Conservare, studiare e promuovere un patrimonio culturale. Il successo di Maria Pia Incutti

Dei segreti degli oggetti Maria Pia Incutti ha intuito traiettorie e vettori, come innesti sottostimati, forme altre di vita nella vita quotidiana, eco di memorie e suggestioni. Un materiale – la plastica – e una Fondazione: Plart, che dal 2008 ospita un museo dedicato alla storia di questo materiale intrecciato all’evoluzione degli usi e costumi della società, dalla fine dell’Ottocento agli anni Settanta. Ma non finisce qui. Negli spazi del Plart dal passato si guarda al futuro grazie alla ricerca scientifica e all’innovazione tecnologica, ed è attesa per l’autunno l’inaugurazione di una nuova sede a Torino. La Presidente Incutti ha un curriculum che coniuga imprenditoria e cultura. Per oltre 30 anni manager alla guida dell’azienda Accessori Elettrici e Telefonici Srl del Gruppo Paliotto, presidente della Sezione Metalmeccanici di Napoli e membro del Consiglio Direttivo dell’Unione Industriali di Napoli, non c’è da meravigliarsi che Forbes Italia l’abbia inserita tra le 100 donne di successo per il 2020.

Come si diventa una donna di successo in un mondo in cui il potere continua a essere prevalentemente in mani maschili?

«La mia storia parte dal mondo aziendale e dell’impresa. Sono stata presidente della sezione metalmeccanica per la prima volta in un settore tradizionalmente maschile. Ho gestito tante aziende fatte esclusivamente da impiegati e operai uomini. Ho subito anche angherie, soprusi e minacce, ma sono andata avanti. E poi ce l’ho fatta. Più che il successo ho sempre voluto essere riconosciuta per le mie capacità professionali. Il riconoscimento più importante per me è stato da parte dei miei operai, i quali mi hanno stretto la mano da Nord a Sud dicendomi: lei è una persona in gamba.

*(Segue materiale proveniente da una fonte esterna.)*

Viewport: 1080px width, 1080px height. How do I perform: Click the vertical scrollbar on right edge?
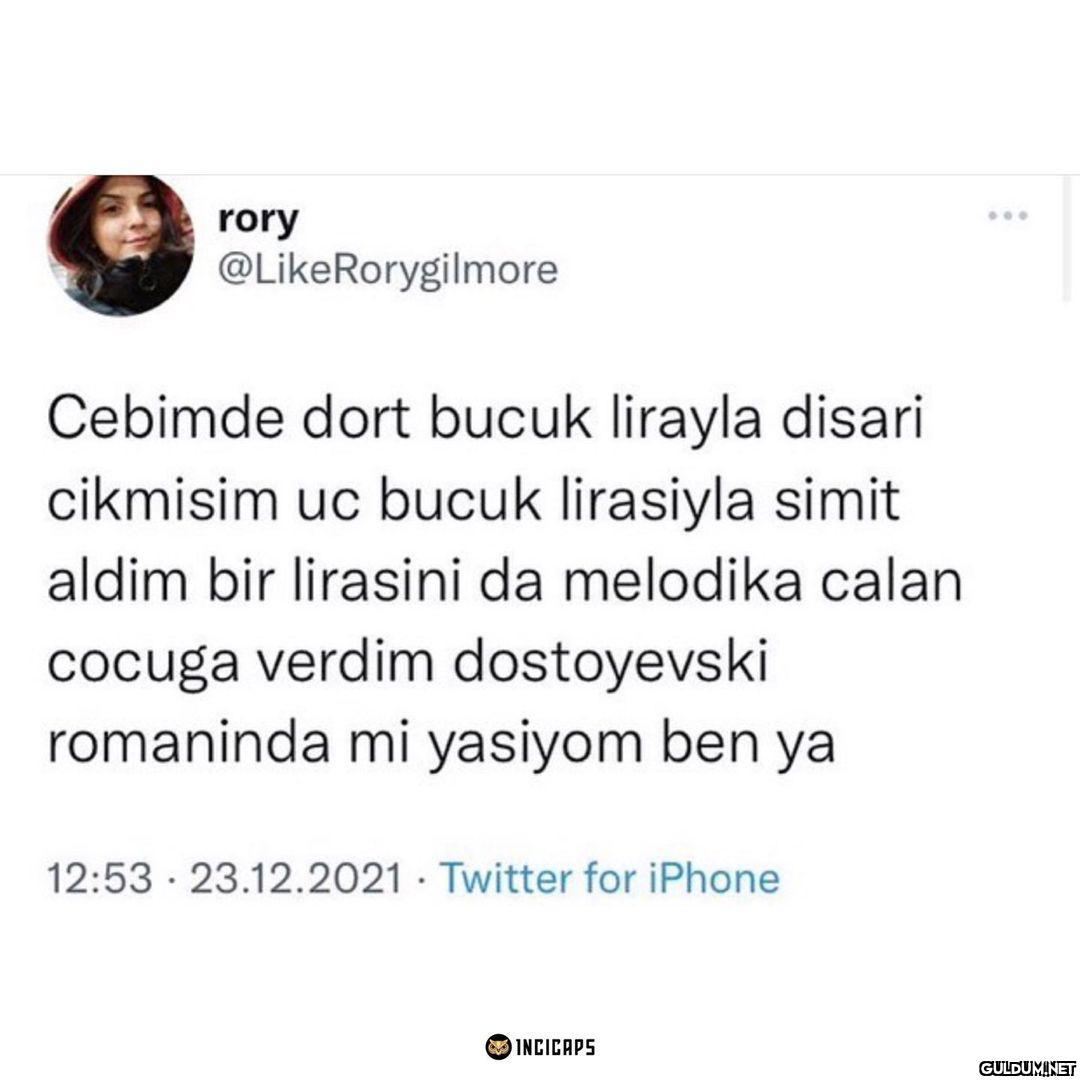(1068, 238)
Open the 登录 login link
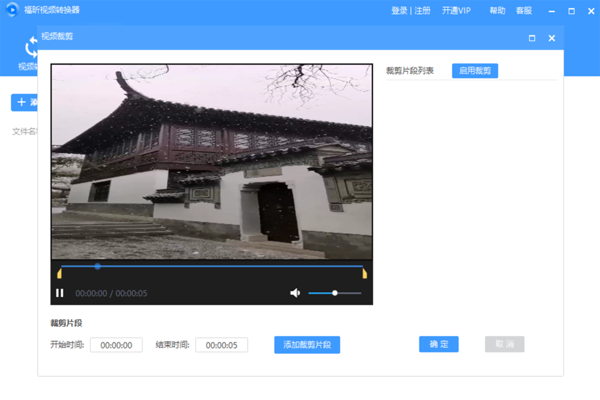Image resolution: width=600 pixels, height=400 pixels. click(399, 10)
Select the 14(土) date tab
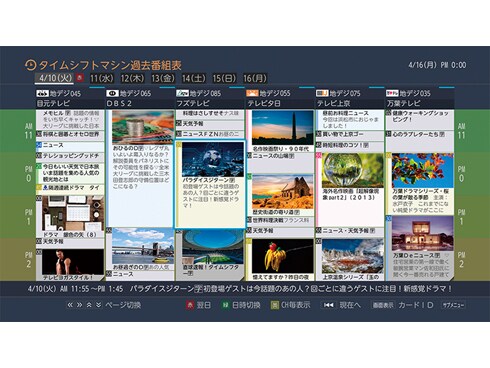The width and height of the screenshot is (490, 368). click(x=194, y=79)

Ho dovuto affrontare un mondo difficile, ho pagato sulla mia pelle molto, perché avevo una famiglia e il lavoro è stato intenso. Ma non ho mollato, perché ci credevo come oggi credo nel lavoro culturale che sto facendo».

Lei ha salvato dalla dimenticanza e dall’abbandono oggetti che oggi raccontano il design. Come è nata la Plart?

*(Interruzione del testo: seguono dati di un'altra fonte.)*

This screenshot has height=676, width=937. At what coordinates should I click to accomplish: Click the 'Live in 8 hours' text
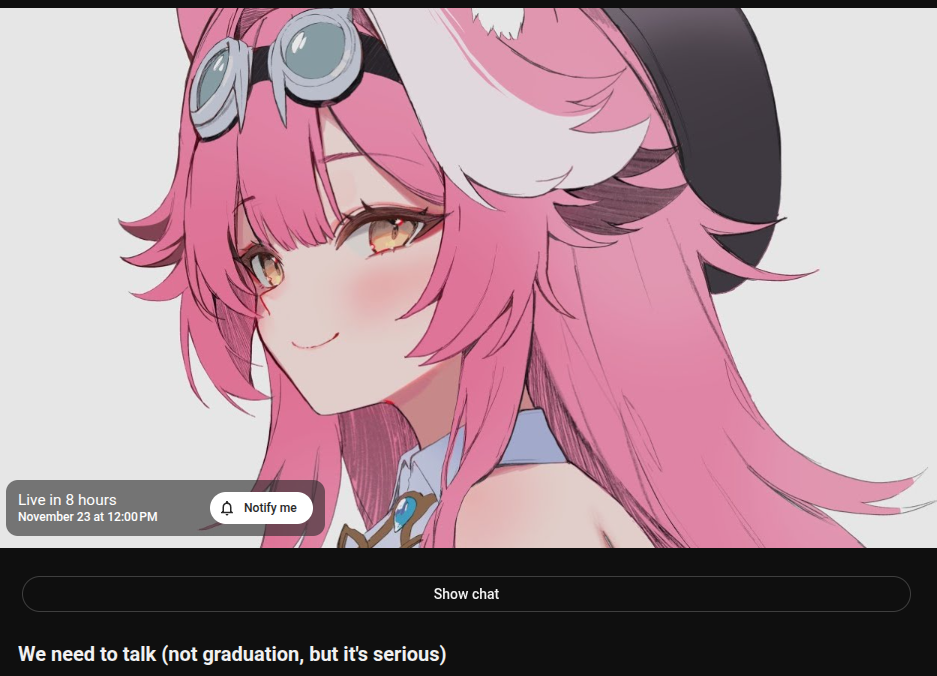click(68, 500)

«Nasco come collezionista di arte contemporanea: ho fatto l’avanguardia, la pop art. Quando negli anni Novanta Spinosa mi propose una mostra sulla mia collezione di plastica a Villa Pignatelli, all’epoca era proprio un azzardo. La mia formazione culturale mi ha permesso di immaginare una grande utopia, un museo sulla storia della plastica, e l’utopia è diventata realtà. Volevo mettere la mia collezione a disposizione del mondo sociale. Ho coltivato il mio progetto culturale auto-finanziato e se sono andata avanti è stato grazie al sostengo morale di mio marito Salvatore e dei miei figli, Rossella e Umberto. Ricordo anche Gino Nicolais, presidente del CNR, che è stato anche ministro: mi ha sempre incoraggiato. Grazie a me la plastica oggi è riconosciuta come bene culturale».

La sua è una ricerca orizzontale: dalla cultura alla ricerca scientifica e tecnologica per il restauro delle opere d’arte e design, fino all’impiego di plastiche naturali.

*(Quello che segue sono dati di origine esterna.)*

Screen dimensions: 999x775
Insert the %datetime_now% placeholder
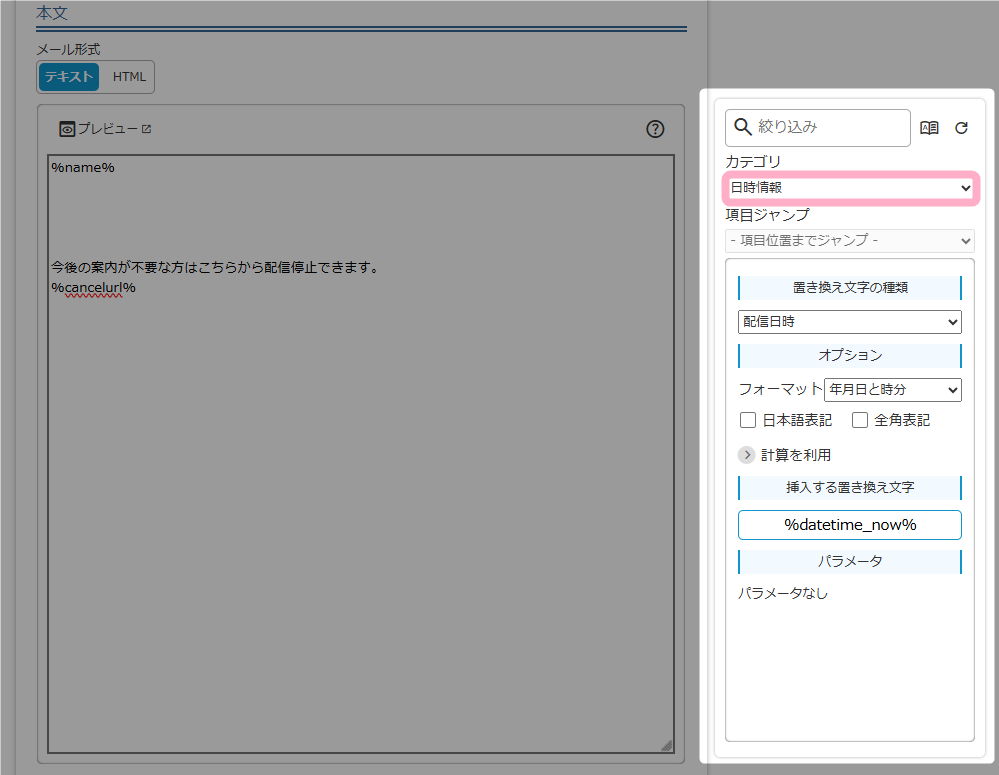(x=849, y=525)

«Sul restauro delle opere in plastica e resine abbiamo precorso i tempi di almeno 30 anni. Siamo antesignani del settore e abbiamo già pubblicato due volumi importanti con la collaborazione della dott.ssa Giovanna Cassese e con Cecilia Cecchini della Sapienza di Roma. Ho una grande curiosità: mi piace la chimica e per formazione l’impatto sull’ambiente. Se la collezione, la storia, è incentrata sulle plastiche che vengono dal petrolio, il futuro è green. Esporrò solo artisti che facciano uso di plastiche in armonia con i cicli della natura. Credo che ognuno di noi debba mettere un granellino per salvare questo mondo, e questo è il mio».